Work request
Copy out every line of the records where the string "project" occurs.
# # # # #
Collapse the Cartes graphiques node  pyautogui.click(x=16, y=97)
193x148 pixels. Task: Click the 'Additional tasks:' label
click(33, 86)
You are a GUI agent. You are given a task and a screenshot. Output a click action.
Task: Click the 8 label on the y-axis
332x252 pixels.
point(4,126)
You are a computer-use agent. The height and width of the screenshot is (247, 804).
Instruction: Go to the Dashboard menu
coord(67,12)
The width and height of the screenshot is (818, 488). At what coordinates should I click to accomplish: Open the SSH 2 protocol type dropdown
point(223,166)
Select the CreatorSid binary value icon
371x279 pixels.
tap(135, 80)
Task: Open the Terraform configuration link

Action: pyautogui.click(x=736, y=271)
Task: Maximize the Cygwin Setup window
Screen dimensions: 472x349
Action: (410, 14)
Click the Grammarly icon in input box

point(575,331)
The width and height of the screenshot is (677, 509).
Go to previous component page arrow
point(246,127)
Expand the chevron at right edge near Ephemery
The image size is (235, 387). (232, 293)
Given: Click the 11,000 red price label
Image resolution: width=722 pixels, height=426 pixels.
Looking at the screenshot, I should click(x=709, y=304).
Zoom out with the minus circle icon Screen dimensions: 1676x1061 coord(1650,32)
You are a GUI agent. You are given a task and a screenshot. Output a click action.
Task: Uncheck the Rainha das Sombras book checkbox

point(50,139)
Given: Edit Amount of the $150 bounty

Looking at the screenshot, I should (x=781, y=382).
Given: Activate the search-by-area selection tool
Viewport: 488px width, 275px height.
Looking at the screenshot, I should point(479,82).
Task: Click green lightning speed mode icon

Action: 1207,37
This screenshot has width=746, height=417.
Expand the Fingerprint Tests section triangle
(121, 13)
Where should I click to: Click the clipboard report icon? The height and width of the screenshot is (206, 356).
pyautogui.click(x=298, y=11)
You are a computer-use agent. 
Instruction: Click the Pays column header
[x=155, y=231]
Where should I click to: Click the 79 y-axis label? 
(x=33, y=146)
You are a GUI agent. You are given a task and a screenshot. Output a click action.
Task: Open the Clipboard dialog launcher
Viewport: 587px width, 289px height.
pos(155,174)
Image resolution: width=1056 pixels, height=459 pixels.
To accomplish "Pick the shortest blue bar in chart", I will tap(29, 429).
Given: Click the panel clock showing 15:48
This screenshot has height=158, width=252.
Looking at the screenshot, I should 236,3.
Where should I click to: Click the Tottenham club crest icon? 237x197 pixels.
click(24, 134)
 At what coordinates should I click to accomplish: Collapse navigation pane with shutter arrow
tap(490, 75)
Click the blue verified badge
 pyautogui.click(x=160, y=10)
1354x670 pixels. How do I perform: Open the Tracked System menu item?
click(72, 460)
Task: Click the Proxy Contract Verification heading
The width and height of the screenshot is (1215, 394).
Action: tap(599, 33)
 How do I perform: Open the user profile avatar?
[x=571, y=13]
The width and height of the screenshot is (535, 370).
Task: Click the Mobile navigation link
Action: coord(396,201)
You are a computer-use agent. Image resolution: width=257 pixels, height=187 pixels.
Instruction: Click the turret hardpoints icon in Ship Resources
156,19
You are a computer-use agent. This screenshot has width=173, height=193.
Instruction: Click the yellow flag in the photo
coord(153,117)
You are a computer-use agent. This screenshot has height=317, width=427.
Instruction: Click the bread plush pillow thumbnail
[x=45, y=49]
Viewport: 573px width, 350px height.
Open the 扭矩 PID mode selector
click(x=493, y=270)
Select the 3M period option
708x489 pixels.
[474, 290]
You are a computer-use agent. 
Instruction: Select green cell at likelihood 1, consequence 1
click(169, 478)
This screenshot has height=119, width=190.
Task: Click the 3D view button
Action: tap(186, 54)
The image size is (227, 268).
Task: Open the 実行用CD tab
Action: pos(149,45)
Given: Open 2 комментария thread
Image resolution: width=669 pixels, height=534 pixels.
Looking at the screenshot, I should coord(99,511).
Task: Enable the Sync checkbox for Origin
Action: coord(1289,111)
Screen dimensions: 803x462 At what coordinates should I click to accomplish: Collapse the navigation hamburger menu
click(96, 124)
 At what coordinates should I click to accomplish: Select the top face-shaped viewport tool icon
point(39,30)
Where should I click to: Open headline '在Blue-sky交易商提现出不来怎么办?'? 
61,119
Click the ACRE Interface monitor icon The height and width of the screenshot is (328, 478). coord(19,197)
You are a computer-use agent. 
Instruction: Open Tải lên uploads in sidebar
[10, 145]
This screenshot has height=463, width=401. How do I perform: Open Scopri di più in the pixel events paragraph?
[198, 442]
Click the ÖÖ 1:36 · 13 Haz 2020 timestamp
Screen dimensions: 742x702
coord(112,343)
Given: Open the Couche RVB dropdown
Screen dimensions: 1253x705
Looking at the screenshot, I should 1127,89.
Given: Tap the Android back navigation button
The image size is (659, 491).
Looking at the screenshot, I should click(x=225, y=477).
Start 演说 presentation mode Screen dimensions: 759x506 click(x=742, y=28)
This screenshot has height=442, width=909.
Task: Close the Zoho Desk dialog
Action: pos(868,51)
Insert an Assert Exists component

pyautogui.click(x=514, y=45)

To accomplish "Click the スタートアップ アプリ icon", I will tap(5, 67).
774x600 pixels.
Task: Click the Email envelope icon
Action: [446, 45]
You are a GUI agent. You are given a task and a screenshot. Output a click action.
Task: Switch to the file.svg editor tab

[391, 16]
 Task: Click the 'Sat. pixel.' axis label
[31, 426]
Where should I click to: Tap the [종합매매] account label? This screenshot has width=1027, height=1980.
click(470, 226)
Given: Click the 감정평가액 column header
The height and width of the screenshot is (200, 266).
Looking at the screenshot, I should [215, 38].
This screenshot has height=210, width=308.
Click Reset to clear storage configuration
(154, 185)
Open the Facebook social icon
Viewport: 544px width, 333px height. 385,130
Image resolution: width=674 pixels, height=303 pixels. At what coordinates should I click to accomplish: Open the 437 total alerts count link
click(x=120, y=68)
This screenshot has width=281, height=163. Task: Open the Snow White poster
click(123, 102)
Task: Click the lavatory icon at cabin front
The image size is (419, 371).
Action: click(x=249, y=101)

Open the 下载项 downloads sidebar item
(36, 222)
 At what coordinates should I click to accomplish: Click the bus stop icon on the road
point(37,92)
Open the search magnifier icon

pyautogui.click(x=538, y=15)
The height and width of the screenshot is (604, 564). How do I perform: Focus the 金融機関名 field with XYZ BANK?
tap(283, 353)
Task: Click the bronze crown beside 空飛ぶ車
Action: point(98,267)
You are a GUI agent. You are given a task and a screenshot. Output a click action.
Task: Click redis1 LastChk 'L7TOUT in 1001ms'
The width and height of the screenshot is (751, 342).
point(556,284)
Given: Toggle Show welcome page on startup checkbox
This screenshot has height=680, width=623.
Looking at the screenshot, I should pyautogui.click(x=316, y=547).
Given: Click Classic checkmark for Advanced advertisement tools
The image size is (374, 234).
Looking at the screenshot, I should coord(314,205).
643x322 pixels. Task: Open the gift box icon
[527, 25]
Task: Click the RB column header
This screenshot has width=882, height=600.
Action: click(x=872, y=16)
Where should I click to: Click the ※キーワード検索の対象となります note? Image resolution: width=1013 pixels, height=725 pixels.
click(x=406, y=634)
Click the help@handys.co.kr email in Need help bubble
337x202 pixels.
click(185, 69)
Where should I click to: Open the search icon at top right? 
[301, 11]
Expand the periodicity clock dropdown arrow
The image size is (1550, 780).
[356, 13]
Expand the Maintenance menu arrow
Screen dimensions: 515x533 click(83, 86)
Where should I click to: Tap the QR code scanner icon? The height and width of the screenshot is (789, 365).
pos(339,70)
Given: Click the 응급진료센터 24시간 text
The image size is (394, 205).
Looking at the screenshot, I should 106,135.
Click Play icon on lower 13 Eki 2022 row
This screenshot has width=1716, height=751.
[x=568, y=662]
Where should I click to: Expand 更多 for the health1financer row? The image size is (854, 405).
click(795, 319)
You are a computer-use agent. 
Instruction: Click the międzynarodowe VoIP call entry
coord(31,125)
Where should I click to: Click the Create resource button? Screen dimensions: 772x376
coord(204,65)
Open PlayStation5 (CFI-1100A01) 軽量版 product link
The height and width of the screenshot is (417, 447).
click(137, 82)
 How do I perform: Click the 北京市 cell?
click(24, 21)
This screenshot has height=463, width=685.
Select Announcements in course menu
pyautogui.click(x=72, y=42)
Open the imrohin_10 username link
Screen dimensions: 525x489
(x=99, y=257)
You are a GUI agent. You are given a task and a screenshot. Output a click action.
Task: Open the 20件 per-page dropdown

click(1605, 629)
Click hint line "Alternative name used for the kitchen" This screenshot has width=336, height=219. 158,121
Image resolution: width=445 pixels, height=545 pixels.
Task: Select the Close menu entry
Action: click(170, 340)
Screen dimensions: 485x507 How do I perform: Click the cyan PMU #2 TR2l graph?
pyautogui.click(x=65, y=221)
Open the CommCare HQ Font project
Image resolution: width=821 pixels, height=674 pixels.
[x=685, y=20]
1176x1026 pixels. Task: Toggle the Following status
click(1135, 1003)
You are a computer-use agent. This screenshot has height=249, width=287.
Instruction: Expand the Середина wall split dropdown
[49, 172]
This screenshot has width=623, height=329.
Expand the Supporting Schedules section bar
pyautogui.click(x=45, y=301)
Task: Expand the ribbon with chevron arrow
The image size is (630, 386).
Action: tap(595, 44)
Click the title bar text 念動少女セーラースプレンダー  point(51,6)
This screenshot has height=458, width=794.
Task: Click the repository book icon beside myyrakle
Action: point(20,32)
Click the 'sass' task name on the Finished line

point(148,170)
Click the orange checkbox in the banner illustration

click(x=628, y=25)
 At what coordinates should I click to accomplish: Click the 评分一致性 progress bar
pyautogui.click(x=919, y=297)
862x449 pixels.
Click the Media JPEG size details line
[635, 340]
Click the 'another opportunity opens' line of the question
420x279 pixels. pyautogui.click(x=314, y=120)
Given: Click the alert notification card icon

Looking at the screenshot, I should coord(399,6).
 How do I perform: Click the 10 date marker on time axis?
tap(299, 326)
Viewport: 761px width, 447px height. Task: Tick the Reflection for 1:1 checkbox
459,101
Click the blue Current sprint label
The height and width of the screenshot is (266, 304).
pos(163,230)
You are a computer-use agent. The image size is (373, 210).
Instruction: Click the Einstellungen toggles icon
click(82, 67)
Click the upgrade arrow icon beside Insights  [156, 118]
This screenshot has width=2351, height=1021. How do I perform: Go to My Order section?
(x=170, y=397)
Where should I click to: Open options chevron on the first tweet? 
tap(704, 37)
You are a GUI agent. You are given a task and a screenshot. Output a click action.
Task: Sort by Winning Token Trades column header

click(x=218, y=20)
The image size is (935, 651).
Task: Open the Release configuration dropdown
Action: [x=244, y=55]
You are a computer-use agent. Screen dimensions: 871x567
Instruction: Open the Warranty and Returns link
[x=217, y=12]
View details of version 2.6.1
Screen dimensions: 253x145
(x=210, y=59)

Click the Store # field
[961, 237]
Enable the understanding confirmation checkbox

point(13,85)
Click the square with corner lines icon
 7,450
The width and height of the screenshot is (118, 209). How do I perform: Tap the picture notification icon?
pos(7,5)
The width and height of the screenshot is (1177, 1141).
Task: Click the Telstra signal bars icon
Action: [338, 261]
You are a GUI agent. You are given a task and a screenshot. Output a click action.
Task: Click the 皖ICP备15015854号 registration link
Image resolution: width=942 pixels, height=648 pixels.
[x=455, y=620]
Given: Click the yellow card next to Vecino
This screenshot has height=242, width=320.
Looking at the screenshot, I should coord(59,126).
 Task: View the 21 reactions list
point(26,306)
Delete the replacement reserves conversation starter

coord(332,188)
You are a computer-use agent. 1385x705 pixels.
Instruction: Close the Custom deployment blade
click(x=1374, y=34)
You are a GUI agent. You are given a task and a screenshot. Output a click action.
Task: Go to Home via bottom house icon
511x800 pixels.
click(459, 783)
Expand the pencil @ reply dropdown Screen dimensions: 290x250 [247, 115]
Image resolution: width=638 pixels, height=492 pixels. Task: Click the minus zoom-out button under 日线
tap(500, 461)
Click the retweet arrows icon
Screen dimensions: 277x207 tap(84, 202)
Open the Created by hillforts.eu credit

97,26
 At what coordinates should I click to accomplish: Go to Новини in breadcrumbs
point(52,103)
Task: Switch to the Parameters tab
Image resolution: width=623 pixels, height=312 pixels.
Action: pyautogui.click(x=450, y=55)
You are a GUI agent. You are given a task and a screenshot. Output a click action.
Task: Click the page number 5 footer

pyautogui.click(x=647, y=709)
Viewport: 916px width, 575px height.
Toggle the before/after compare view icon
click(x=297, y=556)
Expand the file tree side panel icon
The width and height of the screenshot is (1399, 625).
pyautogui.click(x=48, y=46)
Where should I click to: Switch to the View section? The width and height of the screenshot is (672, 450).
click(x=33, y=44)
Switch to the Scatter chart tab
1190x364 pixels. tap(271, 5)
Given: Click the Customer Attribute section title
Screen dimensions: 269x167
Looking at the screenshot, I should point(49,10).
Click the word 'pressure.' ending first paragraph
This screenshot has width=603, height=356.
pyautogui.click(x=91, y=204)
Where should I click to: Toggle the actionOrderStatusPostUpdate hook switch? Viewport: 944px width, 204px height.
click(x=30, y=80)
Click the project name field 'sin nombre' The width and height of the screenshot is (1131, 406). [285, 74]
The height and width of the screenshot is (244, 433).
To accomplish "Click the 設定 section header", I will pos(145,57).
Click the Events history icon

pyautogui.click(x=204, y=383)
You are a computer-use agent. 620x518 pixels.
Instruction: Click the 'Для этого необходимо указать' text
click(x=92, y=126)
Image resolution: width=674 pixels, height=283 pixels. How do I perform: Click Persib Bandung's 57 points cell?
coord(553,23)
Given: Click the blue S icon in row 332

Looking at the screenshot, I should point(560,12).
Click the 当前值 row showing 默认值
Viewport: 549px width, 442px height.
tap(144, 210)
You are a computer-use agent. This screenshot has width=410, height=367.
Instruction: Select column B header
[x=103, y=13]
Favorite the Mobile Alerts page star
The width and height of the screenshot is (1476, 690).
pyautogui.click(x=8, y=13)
# # # # #
Task result
Open the CommCare HQ Font project
Click the project name field 'sin nombre' The width and height of the screenshot is (1131, 406). [285, 74]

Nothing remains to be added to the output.